- **GOAL OF THE EXERCISE**
Repeat the part of the records that opens with the line containing "Collapse the Filter by tags dropdown" and closes with the line containing "Looking at the screenshot, I should [101, 78].", leaving the pictures out of your answer.

- **THE DATA**
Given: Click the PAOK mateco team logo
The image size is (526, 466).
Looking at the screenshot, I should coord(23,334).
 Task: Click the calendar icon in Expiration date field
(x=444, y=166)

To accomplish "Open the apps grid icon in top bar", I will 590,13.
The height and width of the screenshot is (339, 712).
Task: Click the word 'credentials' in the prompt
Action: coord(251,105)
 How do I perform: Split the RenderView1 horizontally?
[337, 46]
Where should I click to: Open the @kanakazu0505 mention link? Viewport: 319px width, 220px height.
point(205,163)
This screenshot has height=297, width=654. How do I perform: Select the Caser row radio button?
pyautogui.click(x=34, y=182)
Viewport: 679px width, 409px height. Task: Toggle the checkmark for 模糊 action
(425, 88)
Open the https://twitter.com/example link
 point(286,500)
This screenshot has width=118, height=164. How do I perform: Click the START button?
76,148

---

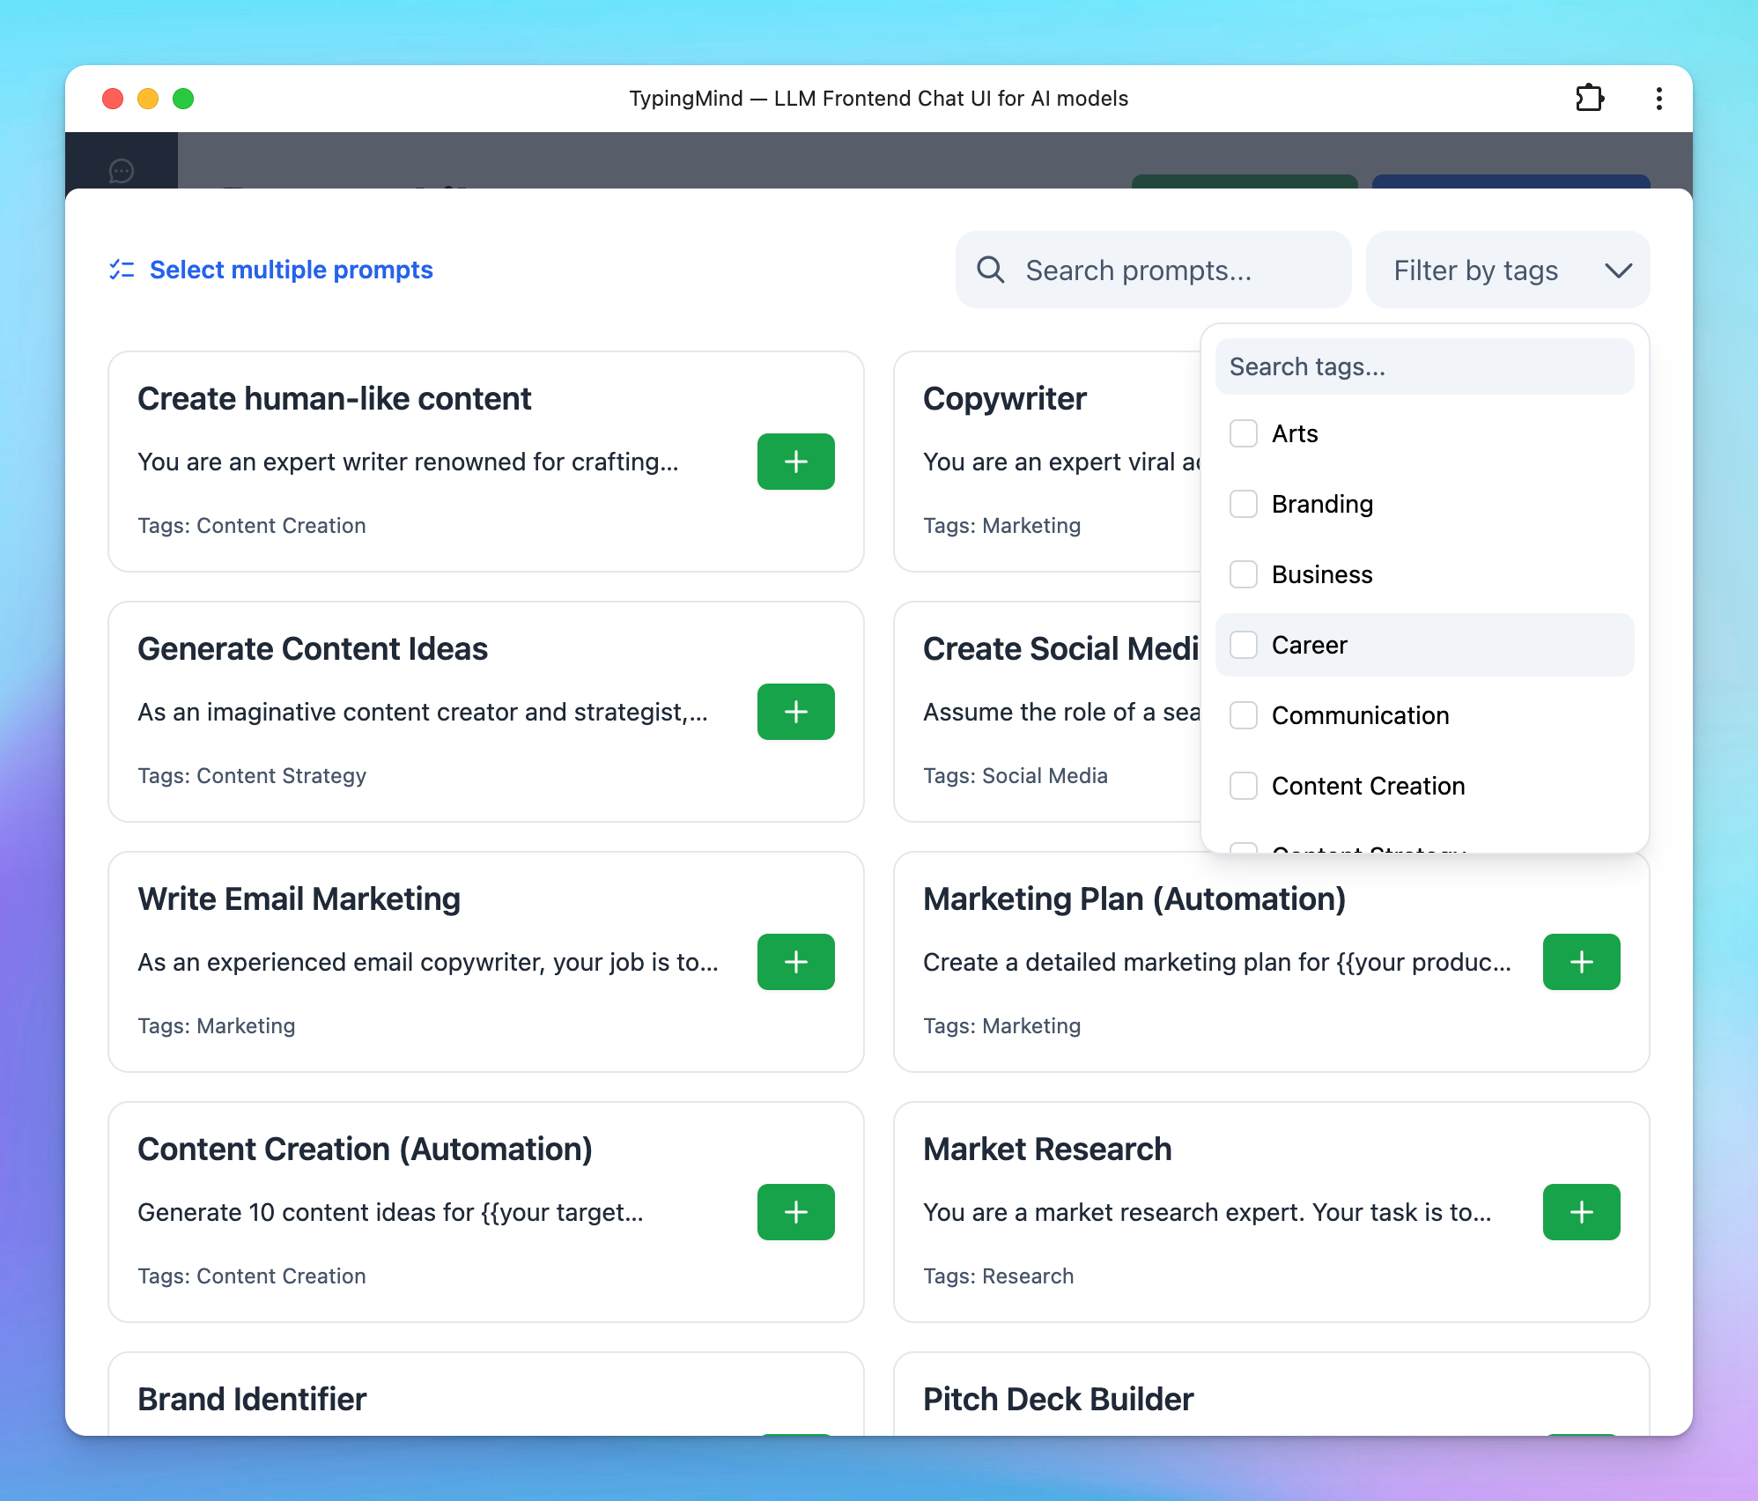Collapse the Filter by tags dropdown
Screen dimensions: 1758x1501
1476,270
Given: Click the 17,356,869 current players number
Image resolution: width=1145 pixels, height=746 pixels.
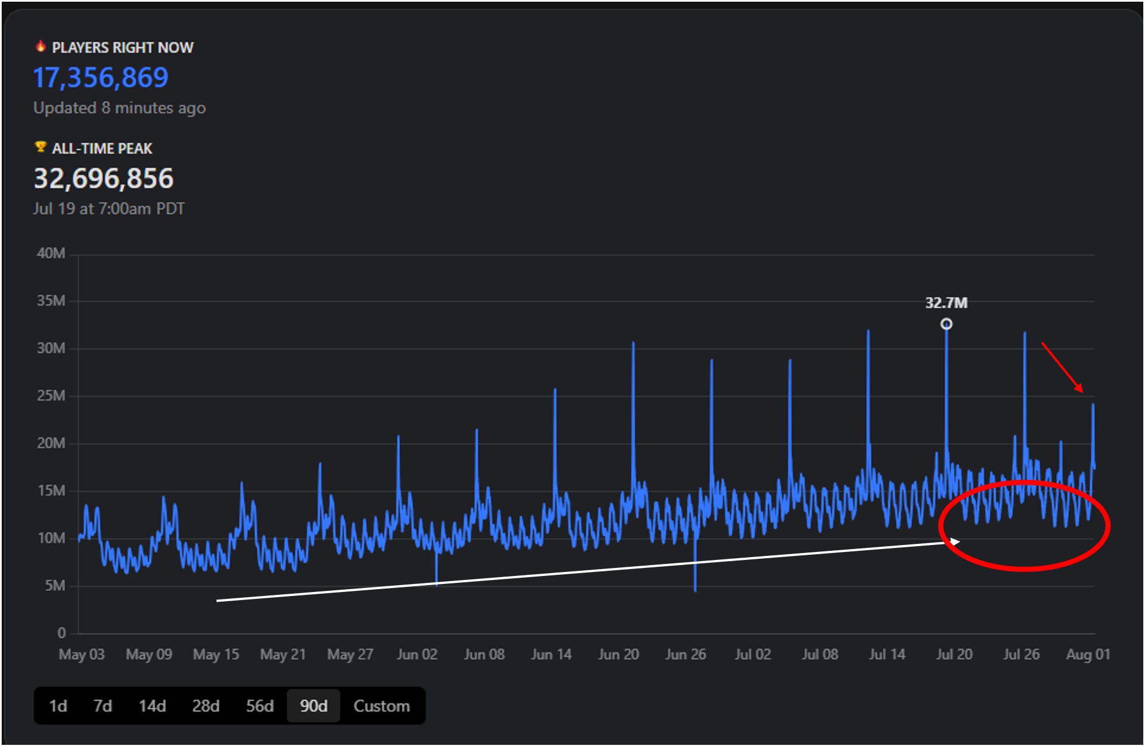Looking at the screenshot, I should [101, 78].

- **REPLY**
Collapse the Filter by tags dropdown
Screen dimensions: 1758x1501
1476,270
Given: Click the 17,356,869 current players number
Image resolution: width=1145 pixels, height=746 pixels.
Looking at the screenshot, I should [101, 78].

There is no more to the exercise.